▸ **指示文 A**: エントリーのうち、「Viewport: 500px width, 466px」を含む行から最後の行までを、空行を抜いて番号付きリストに直してください。画像は答えに入れないでください。
*** 本文 ***
<イベント内容>
特許権、著作権、商標権など知的財産権の侵害をめぐるニュースに触れる昨今。知的財産権の侵害は、企業のブランド価値を落とすだけでなく、訴訟問題に発展するリスクもあります。
セミナーでは、新規事業創出を目指す企業やスタートアップの方々に向けて、自社が権利を侵害される、ノウハウや技術が流出する、もしくは自社が侵害するという状況にならないように、知財・権利の専門家に詳しく解説いただき、自社を守るために必要な知識を得ていただきます。
*** 提供エントリー ***
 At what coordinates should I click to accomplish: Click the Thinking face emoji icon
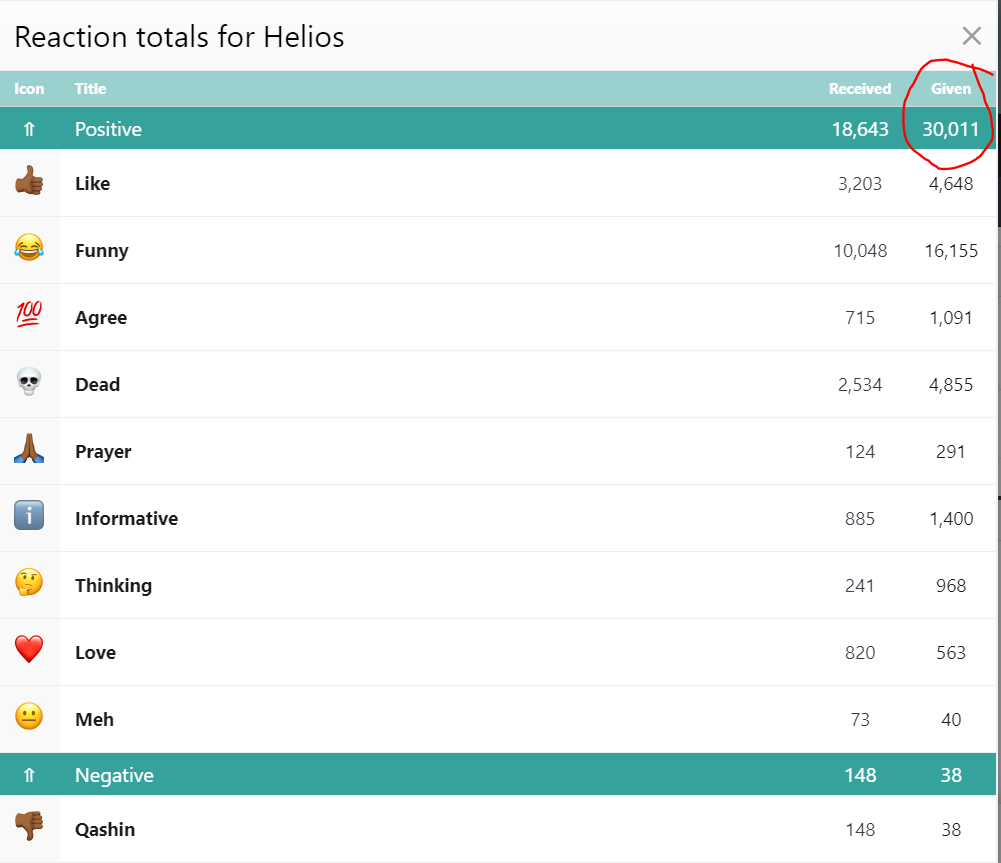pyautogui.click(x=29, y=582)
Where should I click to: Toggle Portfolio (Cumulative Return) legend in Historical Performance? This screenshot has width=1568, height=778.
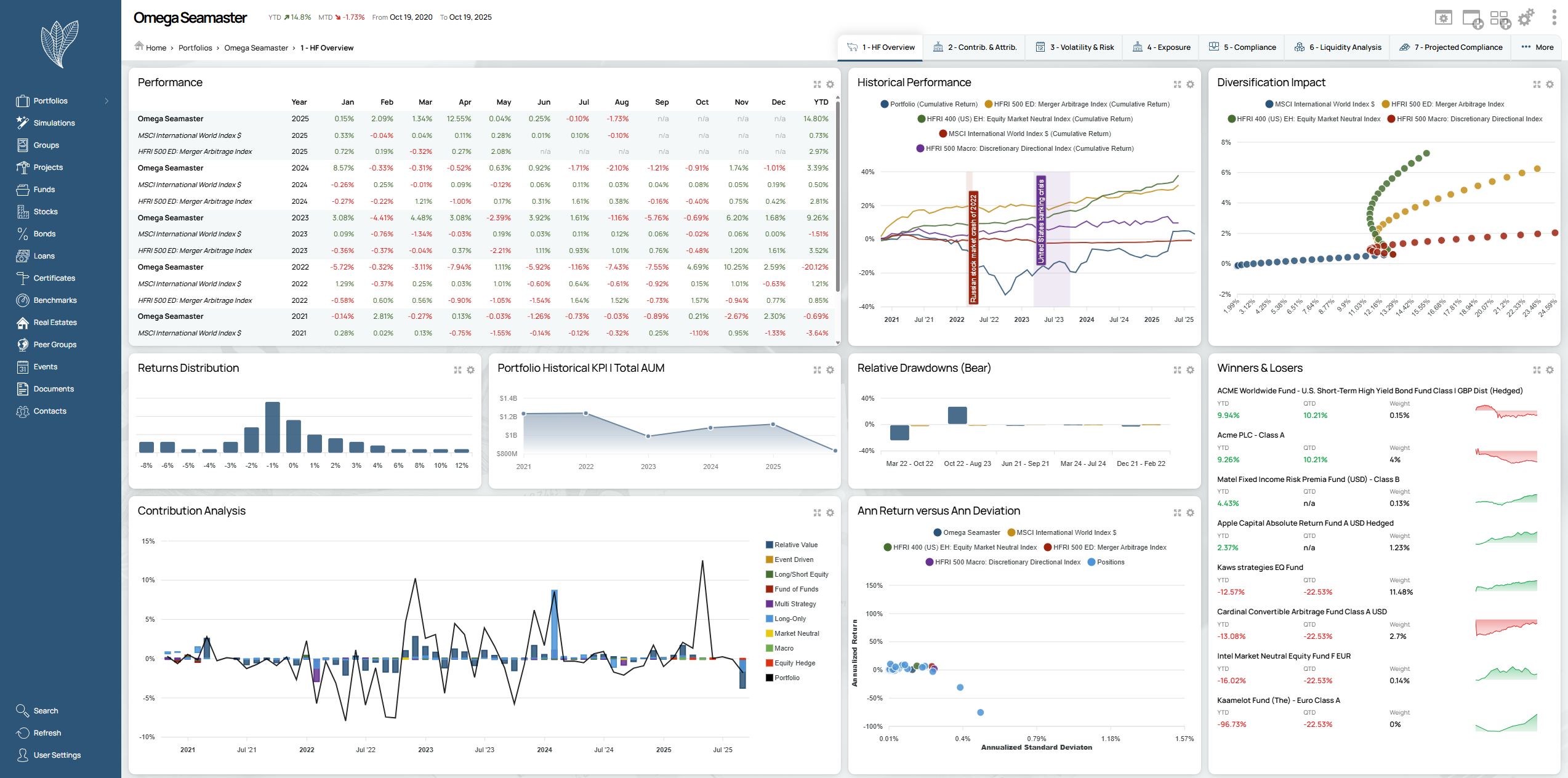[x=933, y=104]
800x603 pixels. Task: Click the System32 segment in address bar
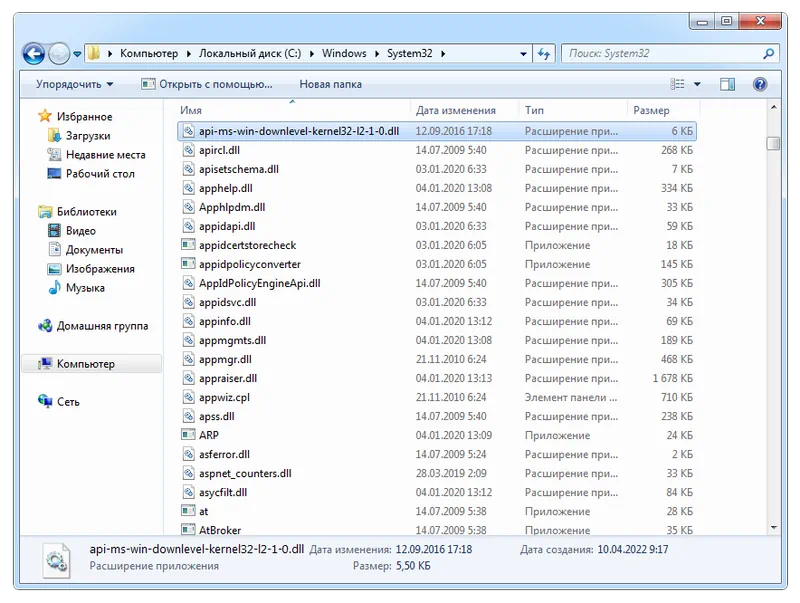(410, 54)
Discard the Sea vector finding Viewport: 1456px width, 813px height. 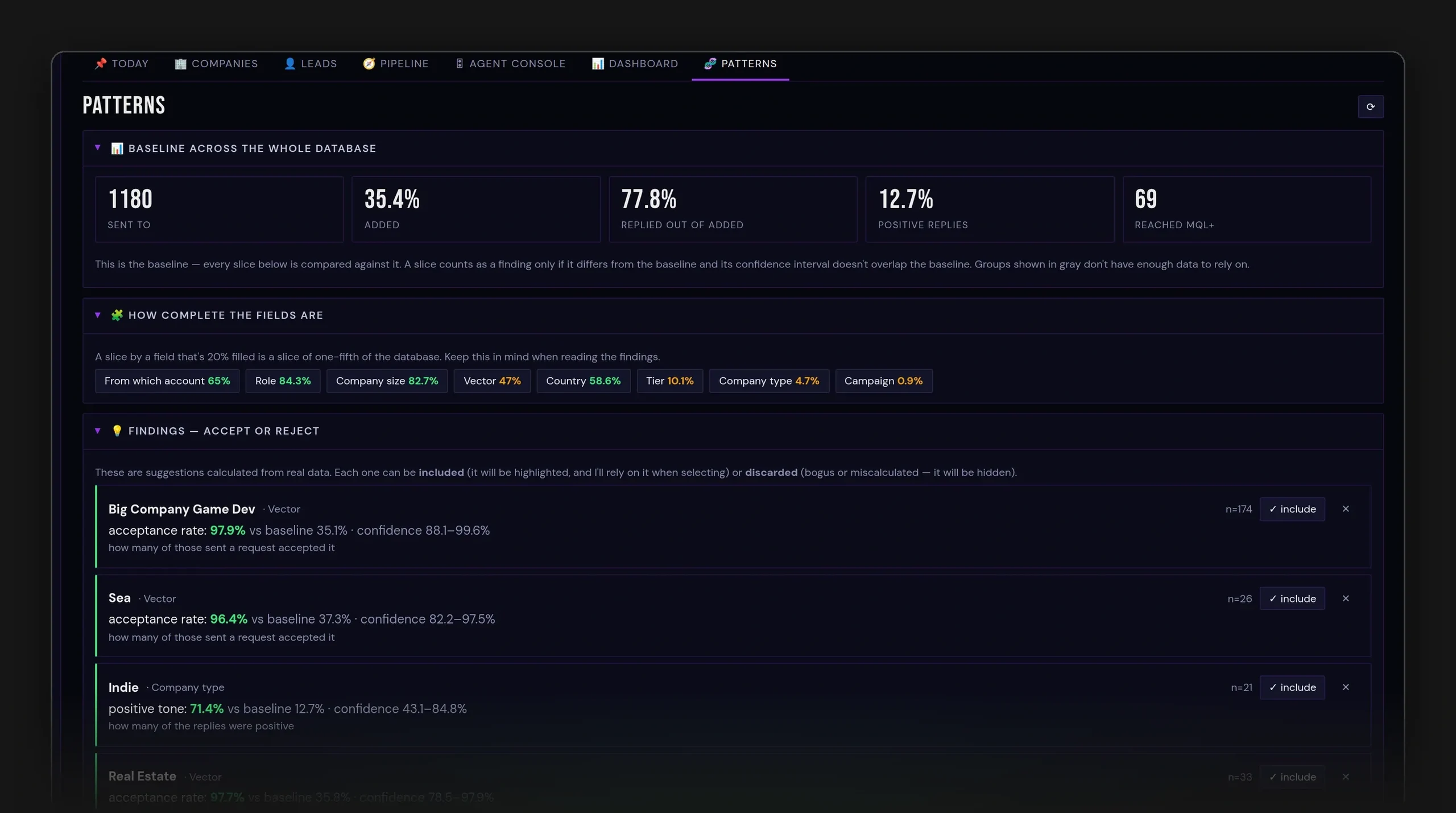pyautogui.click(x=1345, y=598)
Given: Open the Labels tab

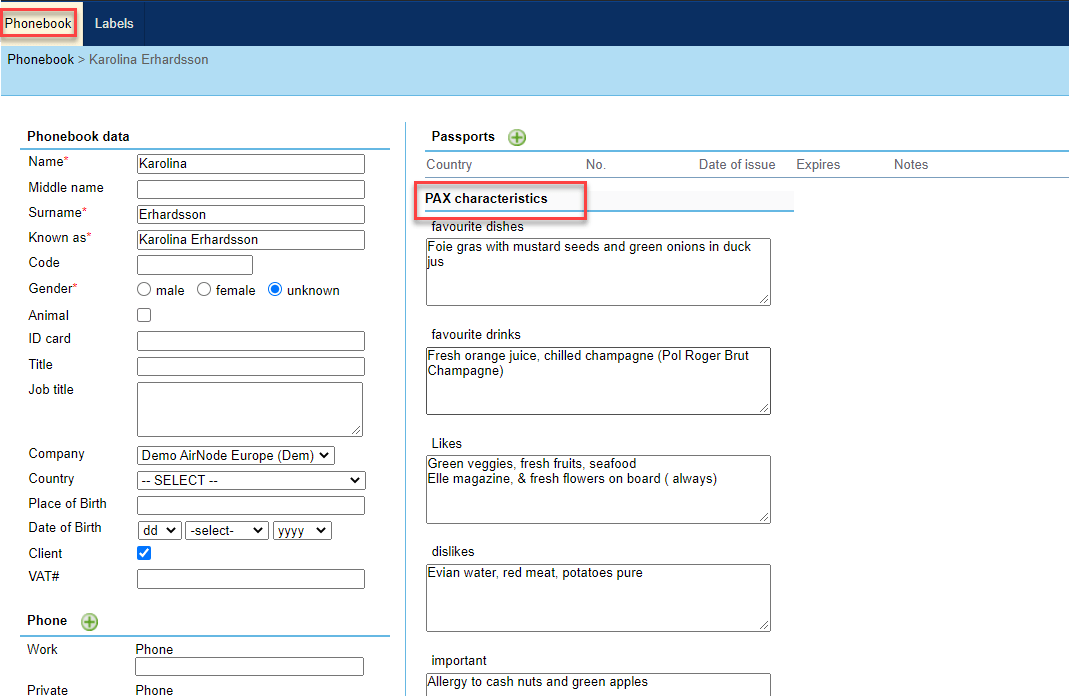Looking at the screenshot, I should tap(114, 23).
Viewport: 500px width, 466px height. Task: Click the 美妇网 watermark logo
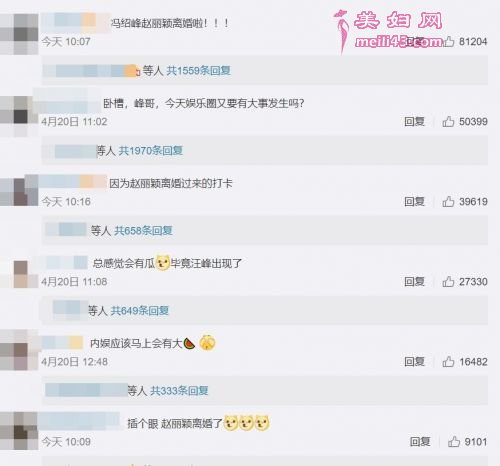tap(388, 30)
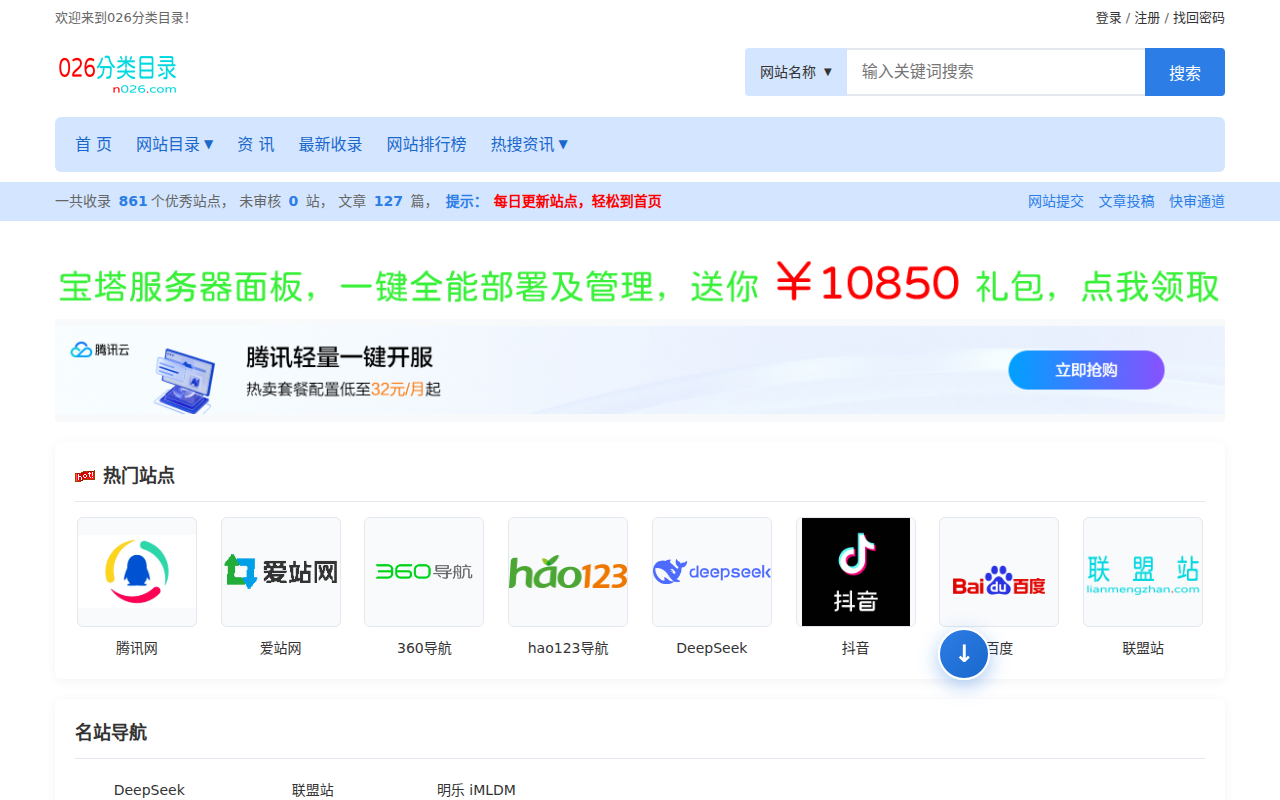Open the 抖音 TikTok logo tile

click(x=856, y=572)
***
▸ **指示文 B**: セミナー案内の文「知的財産権の侵害は、企業のブランド価値を落とすだけでなく、訴訟問題に発展するリスクもあります。」を英語に訳してください。

▸ **回答 A**:
1. Viewport: 500px width, 466px height. Task: Click the 美妇网 watermark logo
2. tap(388, 30)
3. Open the 抖音 TikTok logo tile
4. click(x=856, y=572)

▸ **回答 B**: Infringement of intellectual property rights not only lowers a company's brand value but also carries the risk of developing into a lawsuit.